Il caso
La "Famiglia nel bosco"
I bimbi del bosco resteranno nella casa famiglia che li ospita da oltre quattro mesi. Il Tribunale per i Minorenni dell’Aquila ha infatti disposto lo stop al trasferimento dei minori in un’altra struttura, modificando così la precedente decisione del 6 marzo, che oltre all’allontanamento della madre Catherine prevedeva inizialmente anche lo spostamento dei bambini.
La svolta giudiziaria arriva dopo le relazioni trasmesse dagli educatori della comunità, giudicate rassicuranti dai magistrati. Dai documenti emerge un quadro diverso rispetto ai timori iniziali: i piccoli, dopo il trauma del distacco dalla madre, vengono ora descritti come tranquilli, ben inseriti nel nuovo contesto e regolari anche sotto il profilo scolastico.
A orientare il nuovo provvedimento del tribunale sono state soprattutto le valutazioni degli operatori della struttura. Le relazioni inviate ai giudici avrebbero infatti evidenziato un progressivo assestamento dei minori dentro la nuova routine quotidiana.

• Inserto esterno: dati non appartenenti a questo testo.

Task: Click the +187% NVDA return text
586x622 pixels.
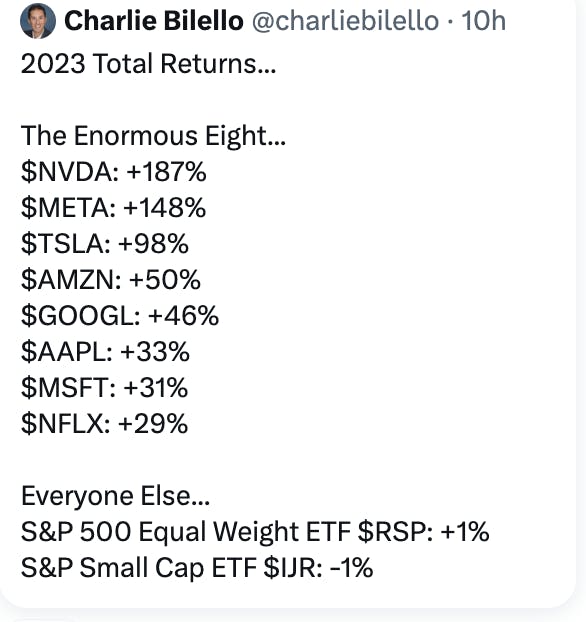Action: tap(167, 172)
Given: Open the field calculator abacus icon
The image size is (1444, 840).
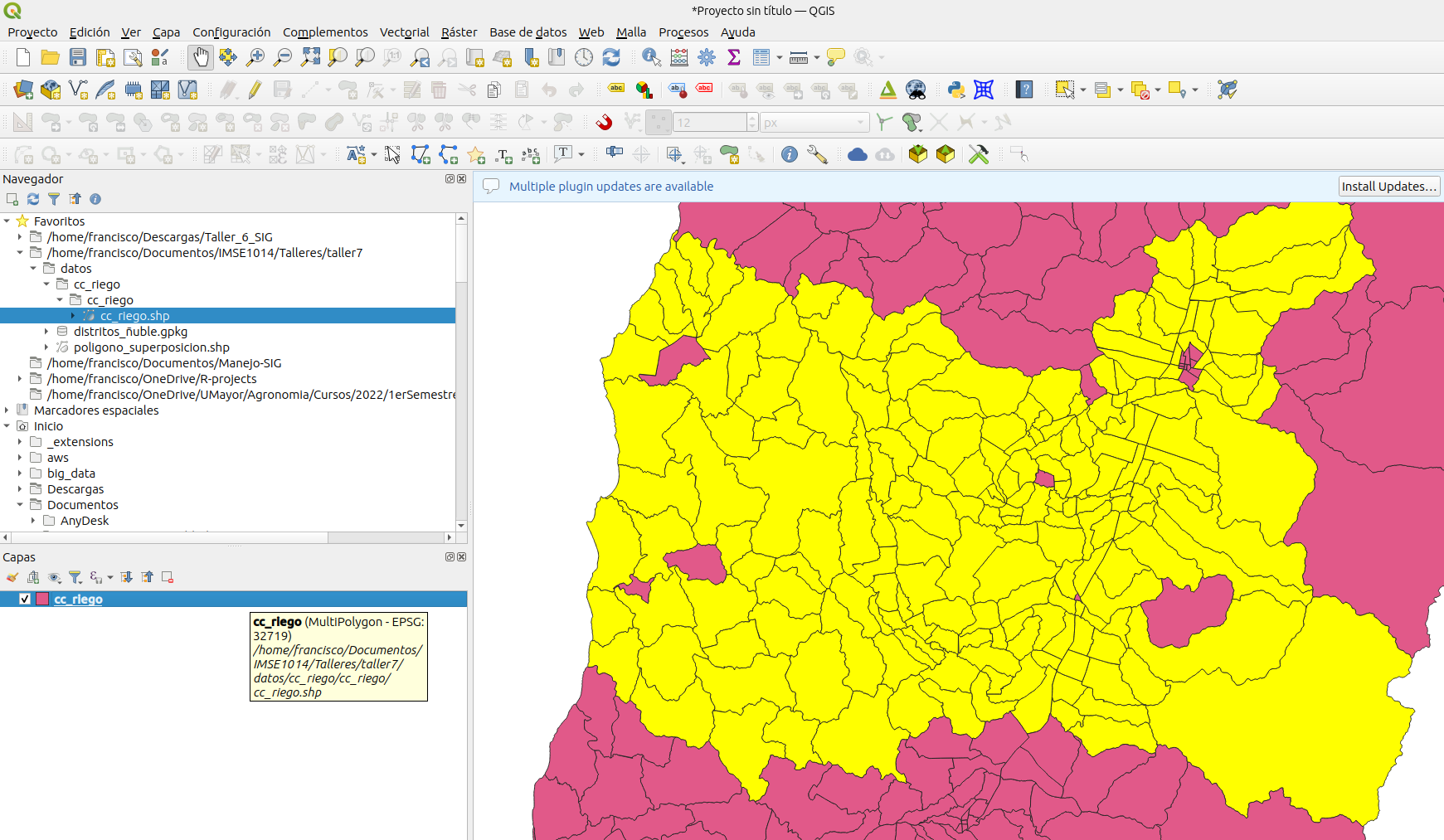Looking at the screenshot, I should tap(679, 57).
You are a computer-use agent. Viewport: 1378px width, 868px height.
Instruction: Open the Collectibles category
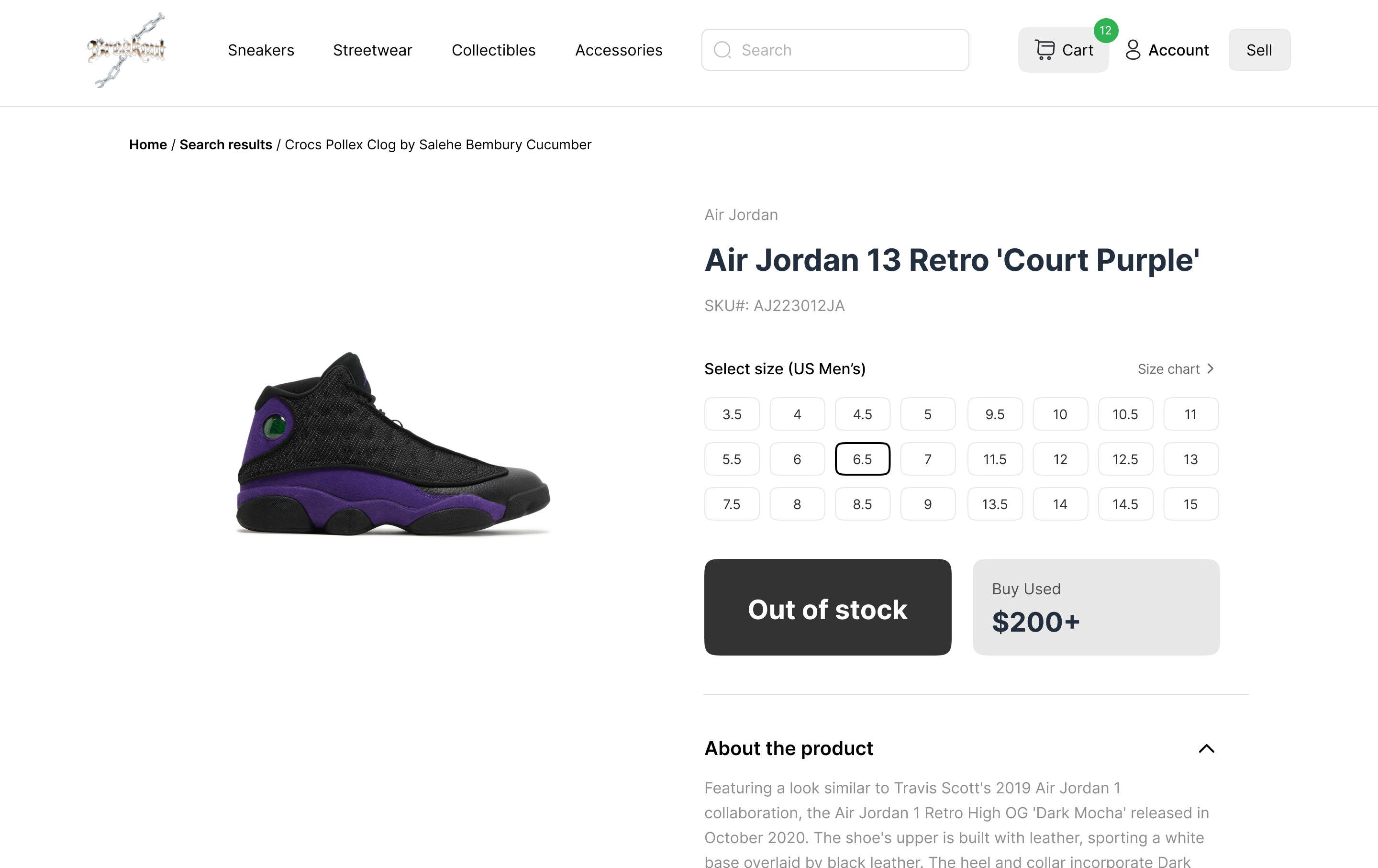(x=493, y=50)
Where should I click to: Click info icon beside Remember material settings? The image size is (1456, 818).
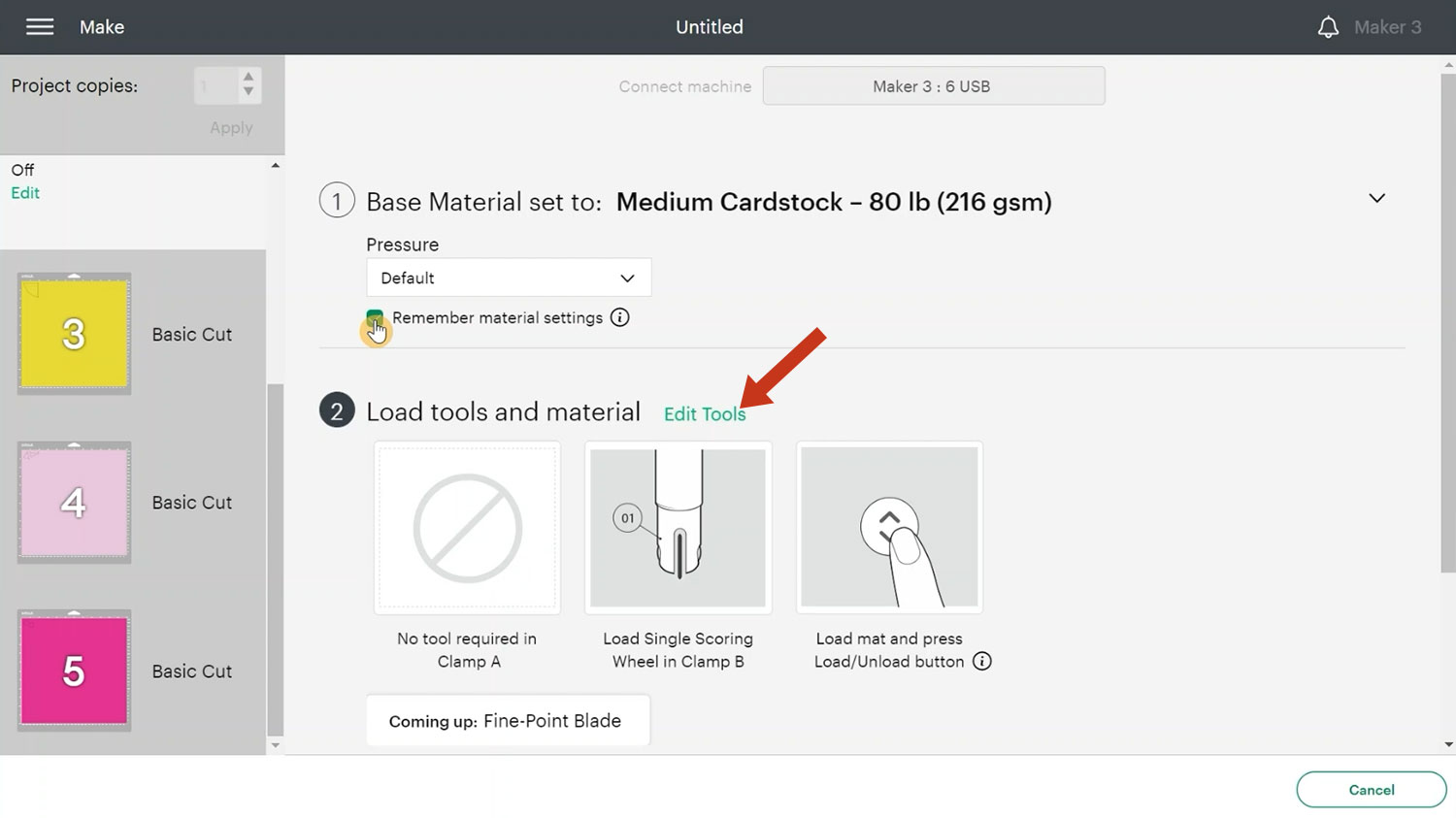619,317
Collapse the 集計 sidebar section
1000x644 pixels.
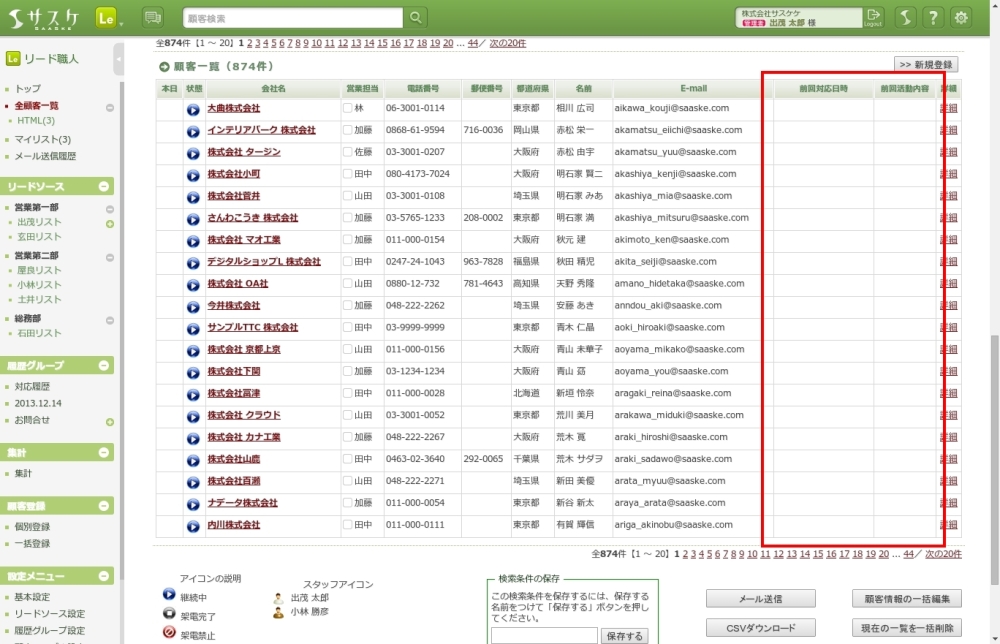point(105,453)
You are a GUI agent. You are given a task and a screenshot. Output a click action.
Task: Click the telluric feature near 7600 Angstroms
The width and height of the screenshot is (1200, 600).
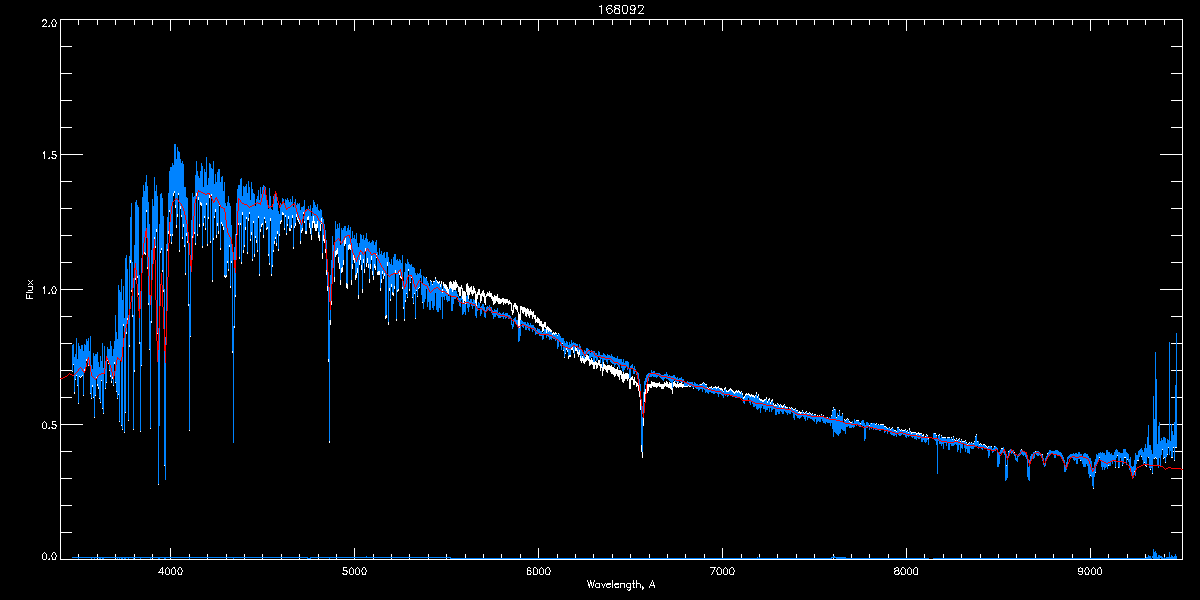click(x=838, y=422)
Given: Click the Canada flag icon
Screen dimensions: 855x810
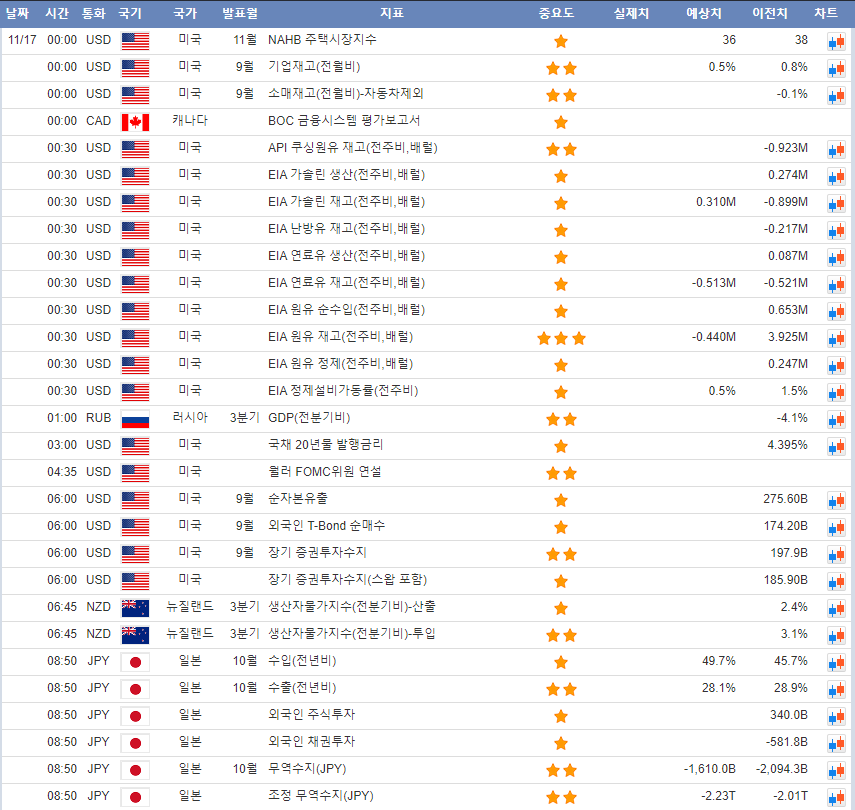Looking at the screenshot, I should point(135,122).
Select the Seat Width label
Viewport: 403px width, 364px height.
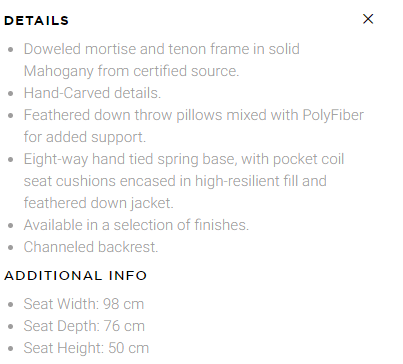(x=61, y=304)
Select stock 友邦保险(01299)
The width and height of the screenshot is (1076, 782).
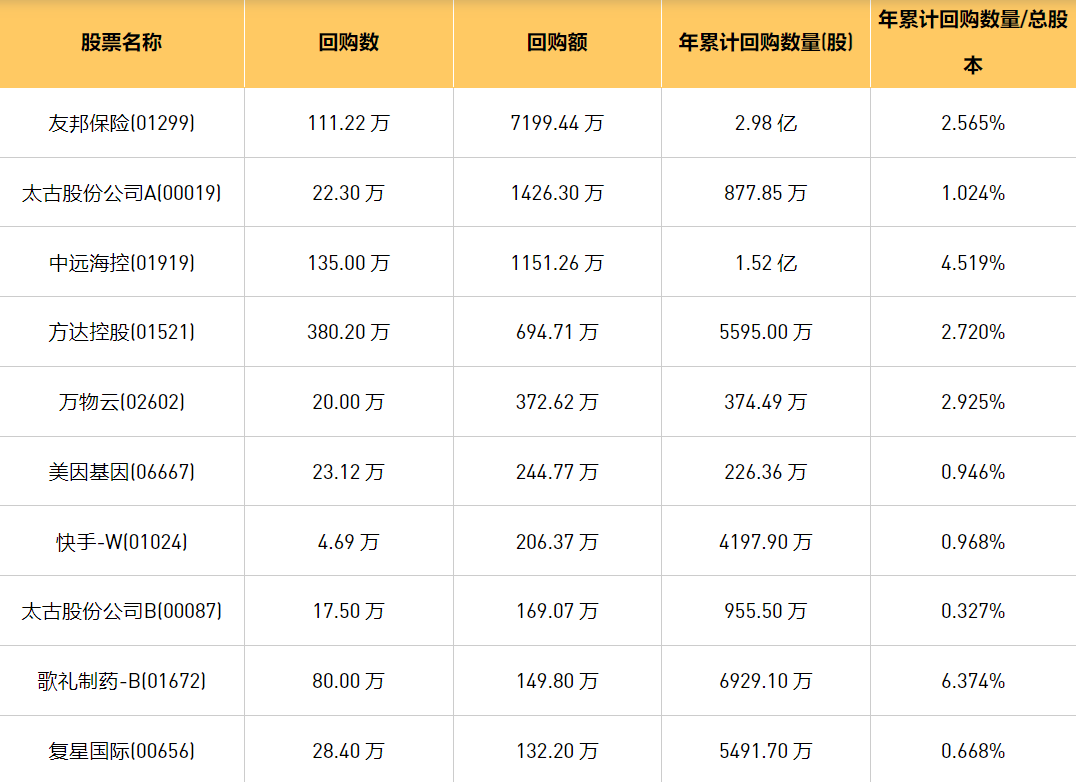pos(121,123)
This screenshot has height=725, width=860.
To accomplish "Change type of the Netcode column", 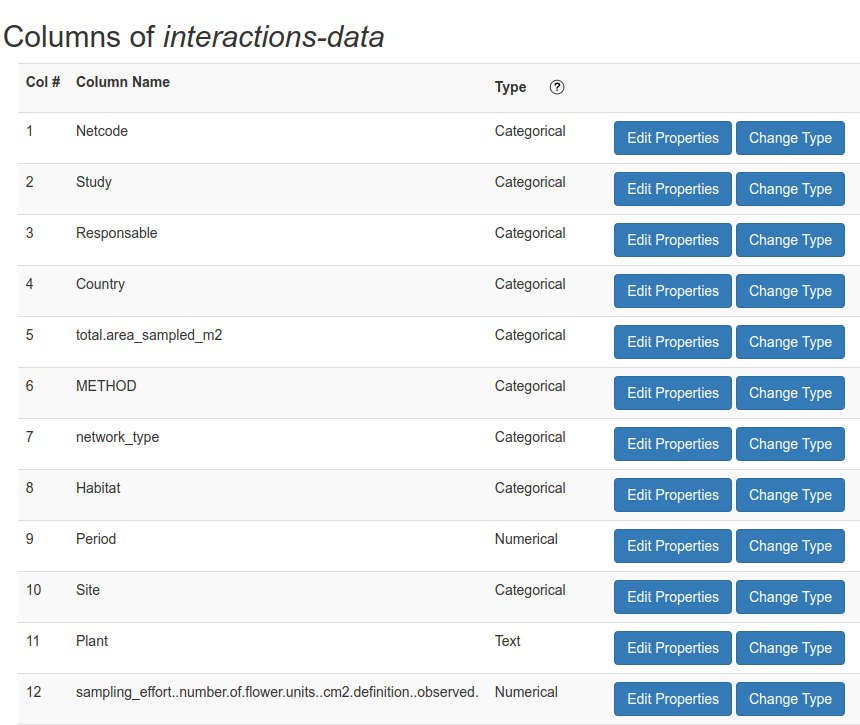I will (789, 138).
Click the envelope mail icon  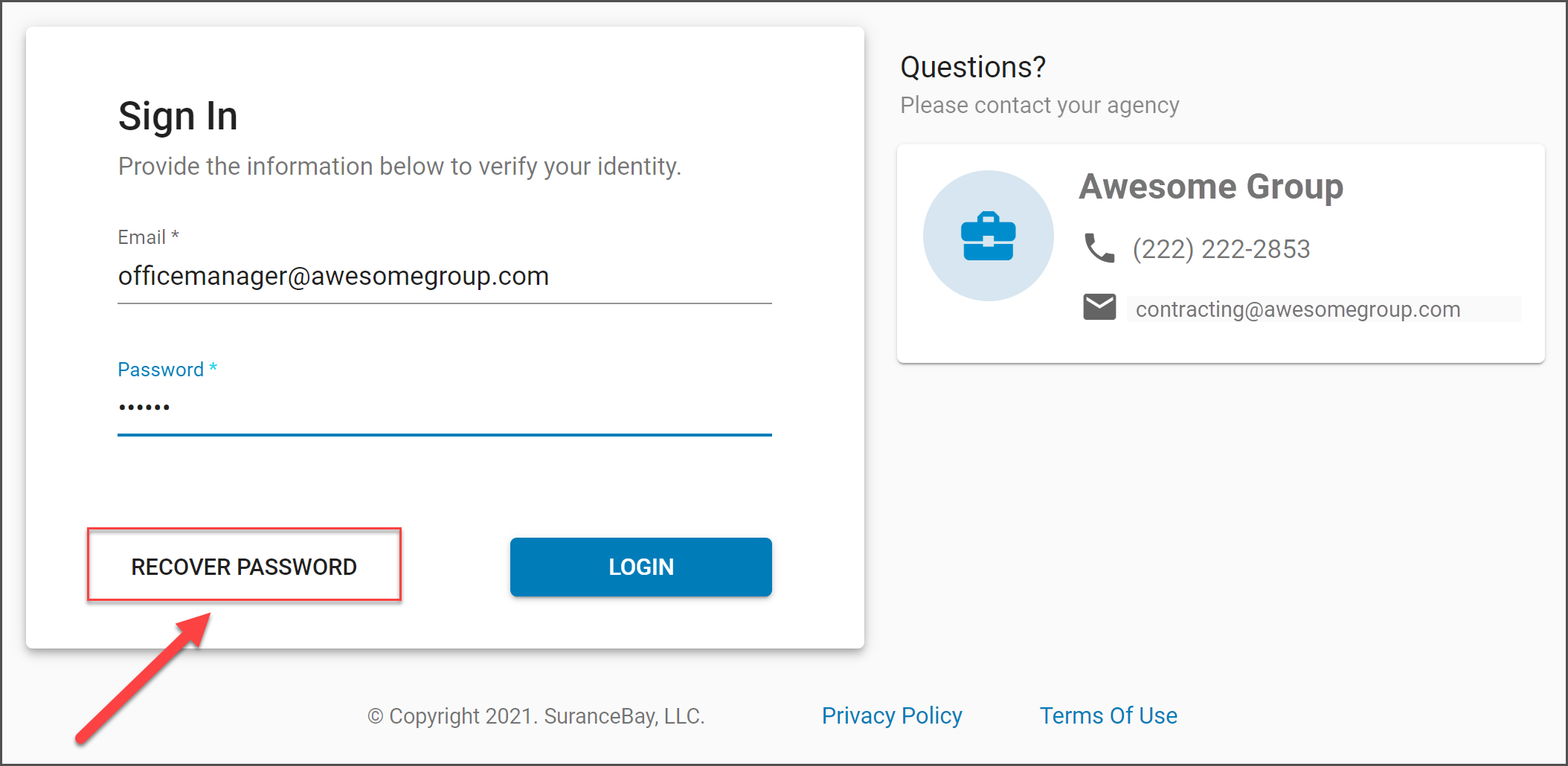pos(1099,306)
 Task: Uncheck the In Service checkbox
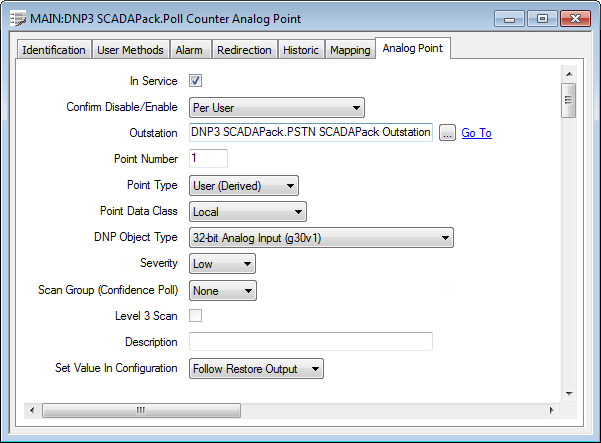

Secondo quanto emerge, il trauma iniziale legato alla separazione dalla madre sarebbe stato superato e i bambini starebbero reagendo in modo positivo al contesto della casa famiglia. Gli educatori li descrivono come sereni, inseriti e in grado di seguire con regolarità il percorso scolastico. È proprio questo quadro, considerato stabile e rassicurante, ad aver convinto il Tribunale per i Minorenni dell’Aquila a fermare il trasferimento.